- TASK GOAL
Transcribe verbatim every line from the line containing "Task: Set Read protocol to Allow" to the end of the entries, including both endpoints. Output nothing beyond those lines.

- LISTED RECORDS
────────

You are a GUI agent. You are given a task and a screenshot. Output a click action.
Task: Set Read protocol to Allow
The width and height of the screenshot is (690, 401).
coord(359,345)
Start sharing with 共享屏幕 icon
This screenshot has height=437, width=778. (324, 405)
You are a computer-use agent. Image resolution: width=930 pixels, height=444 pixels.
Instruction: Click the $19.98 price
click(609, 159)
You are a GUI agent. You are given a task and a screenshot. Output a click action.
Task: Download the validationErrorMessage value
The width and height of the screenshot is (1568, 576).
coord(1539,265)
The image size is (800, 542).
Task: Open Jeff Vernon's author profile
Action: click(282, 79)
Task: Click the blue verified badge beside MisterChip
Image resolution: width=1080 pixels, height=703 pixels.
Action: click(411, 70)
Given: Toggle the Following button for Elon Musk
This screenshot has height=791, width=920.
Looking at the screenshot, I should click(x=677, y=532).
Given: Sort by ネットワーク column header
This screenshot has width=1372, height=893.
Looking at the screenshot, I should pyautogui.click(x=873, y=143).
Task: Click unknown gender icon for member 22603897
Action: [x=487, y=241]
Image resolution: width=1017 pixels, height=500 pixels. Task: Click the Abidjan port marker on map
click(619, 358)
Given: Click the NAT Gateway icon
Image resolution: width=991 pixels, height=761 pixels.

────────

- SOLUTION TO THE PROBLEM
Task: Set Read protocol to Allow
The width and height of the screenshot is (690, 401).
coord(359,345)
Start sharing with 共享屏幕 icon
This screenshot has height=437, width=778. (324, 405)
You are a computer-use agent. Image resolution: width=930 pixels, height=444 pixels.
Instruction: Click the $19.98 price
click(609, 159)
You are a GUI agent. You are given a task and a screenshot. Output a click action.
Task: Download the validationErrorMessage value
The width and height of the screenshot is (1568, 576).
coord(1539,265)
The image size is (800, 542).
Task: Open Jeff Vernon's author profile
Action: click(282, 79)
Task: Click the blue verified badge beside MisterChip
Image resolution: width=1080 pixels, height=703 pixels.
Action: click(411, 70)
Given: Toggle the Following button for Elon Musk
This screenshot has height=791, width=920.
Looking at the screenshot, I should click(x=677, y=532).
Given: Sort by ネットワーク column header
This screenshot has width=1372, height=893.
Looking at the screenshot, I should pyautogui.click(x=873, y=143).
Task: Click unknown gender icon for member 22603897
Action: [x=487, y=241]
Image resolution: width=1017 pixels, height=500 pixels. Task: Click the Abidjan port marker on map
click(619, 358)
Given: Click the NAT Gateway icon
Image resolution: width=991 pixels, height=761 pixels.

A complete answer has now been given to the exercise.